In order to modify this behavior, we need to modify how the nvidia-docker-plugin is started as follow:
Create a directory in the same partition where the nvidia drivers are installed (typically at /usr/),
mkdir /usr/local/nvidia-docker/
Once the directory is created, modify how the service is started.
locate nvidia-docker.service
cd /usr/lib/systemd/system/
vim nvidia-docker.service
Modify the line that executes the nvidia-docker-plugin
ExecStart=/usr/bin/nvidia-docker-plugin -s $SOCK_DIR -d /usr/local/nvidia-docker/
Modify where the docker images are stored
vim docker.service
Modify the line adding by adding the path to the storage
ExecStart=/usr/bin/dockerd --graph=/Sirius_Storage/docker
Restart both services and cross your fingers.
Troubleshooting the volume where the drivers are installed
Got permission denied while trying to connect to the Docker daemon socket
Add the user to the docker group
Error response from daemon: error while mounting volume '/usr/local/nvidia-docker/nvidia_driver/375.26
or
Error response from daemon: get nvidia_driver_375.26: no such volume: nvidia_driver_375.26
Sometimes the volume where the drivers are stored for the docker container needs to be created.
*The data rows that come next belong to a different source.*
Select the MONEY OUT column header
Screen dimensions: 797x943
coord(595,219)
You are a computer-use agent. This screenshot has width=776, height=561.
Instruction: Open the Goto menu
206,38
If you have these errors, it must be the case:
First check if the nvidia-docker has a volume
nvidia-docker volume ls
You should see something like
DRIVER VOLUME NAME nvidia-docker nvidia_driver_375.26
If you don't see that then you must create a volume:
nvidia-docker volume create -d nvidia-docker nvidia_driver_375.26
Modify the driver version accordingly and restart the nvidia-docker service
Start a container with tensorflow
The docker container will mount a local directory (your work folder). You can have access to your files, source code etc.
ndocker run -t -i -v /work/<your login>:/root/work gcr.io/tensorflow/tensorflow:latest-gpu /bin/bash
cuInit: CUDA_ERROR_UNKNOWN
The cuda context fails to initialize.
Try running the "nvidia-cuda-mps-server" in the host machine. This will solve the issue and allow the cuda mps context to be updated.